Perché i gatti riescono a vedere al buio? Gli occhi dei mammiferi possiedono due tipi di cellule sensibili alla luce: i coni e i bastoncelli, i primi hanno la funzione di vedere bene un oggetto in piena luce, il secondo invece sono molto sensibili alla luce debole. L'occhio del gatto, infatti, è dotato di un gran numero di bastoncelli, di notte le sue pupille si dilatano per permettere di far entrare quanta più luce possibile, mentre, sotto la luce intensa, le sue pupille si restringono fino ad apparire come sottili fessure verticali, proprio per difendere i sensibili bastoncelli.
Perché si dice avere la coda di paglia? Un'antica favola racconta che una giovane volpe cadde disgraziatamente in una tagliola; riuscì a fuggire ma gran parte della coda rimase nella tagliola. Si sa che la bellezza delle volpi è tutta nella coda, e la poveretta si vergognava di farsi vedere con quel brutto mozzicone. Gli animali che la conoscevano ebbero pietà e le costruirono una coda di paglia. Tutti mantennero il segreto tranne un galletto che disse la cosa in confidenza a qualcuno e, di confidenza in confidenza, la cosa fu saputa dai padroni dei pollai, i quali accesero un pò di fuoco davanti ad ogni stia. La volpe, per paura di bruciarsi la coda, evitò di avvicinarsi alle stie. Si dice che uno ha la coda di paglia quando ha commesso qualche birbonata ed ha paura di essere scoperto.
Perché si dice cucinare a "bagnomaria"? Si chiama "bagnomaria" il sistema che prevede l'uso di due recipienti, di cui uno appoggiato sul fuoco, contenente acqua e l'altro, posto nel primo, contenente il cibo da cuocere; permette una cottura lenta di dolci al cucchiaio o pietanze delicate la cui riuscita non tollera l'esposizione diretta al calore. Si tratta di una procedura impiegata anche in laboratori di chimica, ed è proprio in un antico laboratorio che nacque nel primo secolo d.C. per mano di una donna da cui la tecnica prende il nome: Maria Giudea.

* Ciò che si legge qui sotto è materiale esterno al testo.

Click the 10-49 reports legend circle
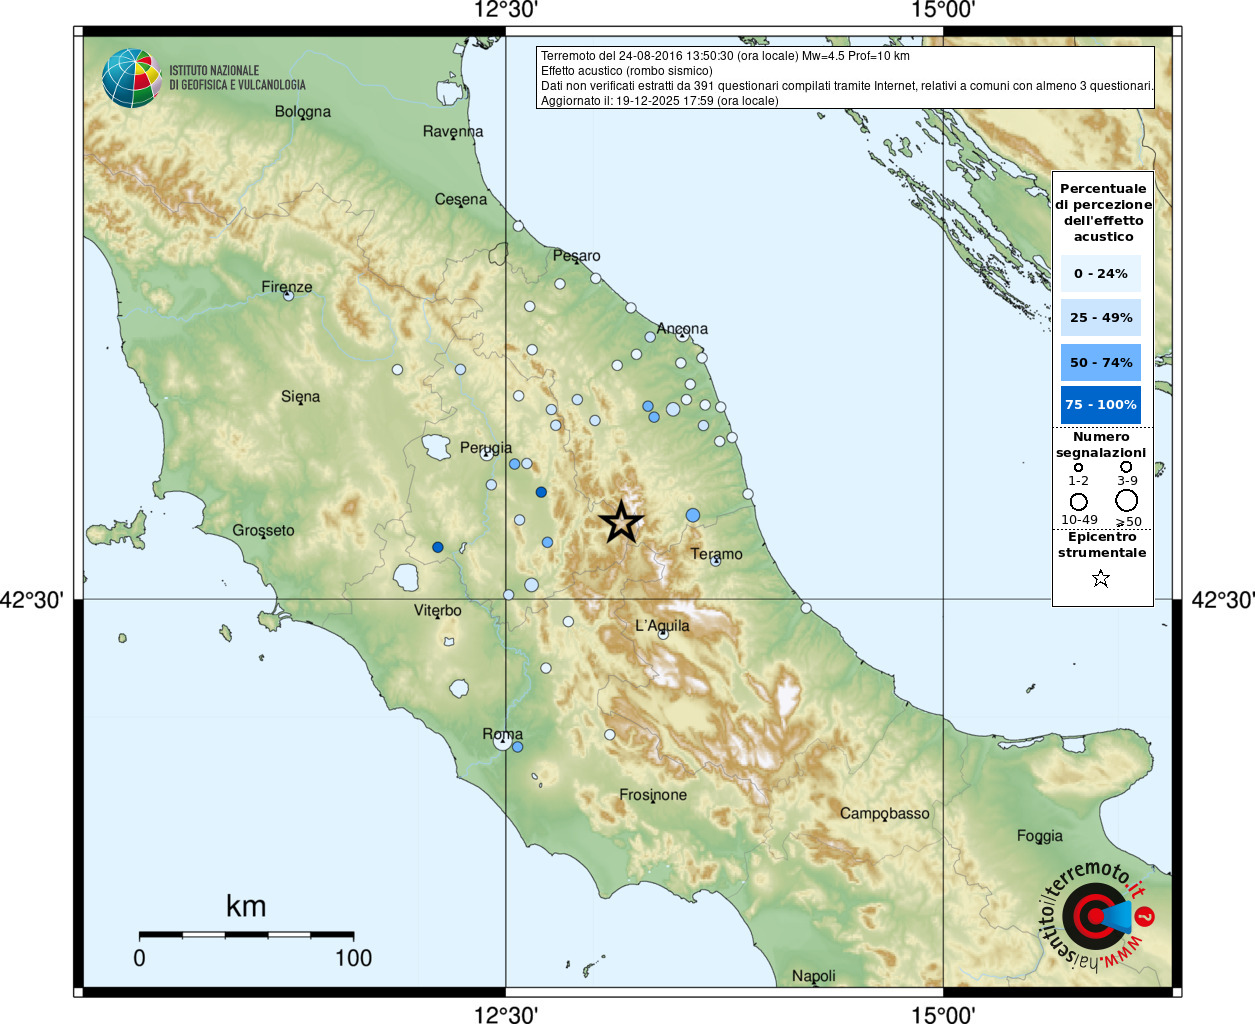 pyautogui.click(x=1079, y=501)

Perchè rompere uno specchio significa 7 anni di guai? Perchè nell'antichità si pensava che ogni superficie riflettente fosse magica dato che si poteva pensare alla presenza di un'altro sé. La sventura non nasce dal riflesso in sé stesso, ma nel vedere la propria immagine deformata attraverso una superficie d'acqua increspata o uno specchio rotto, infatti questi avvenimenti erano considerati come presagi di sventura per la propria salute. A sancire i 7 anni di disgrazia furono i romani i quali credevano che ogni 7 anni iniziava un nuovo ciclo vitale, e che quindi sarebbero serviti 7 anni per risanare la salute che era stata spezzata.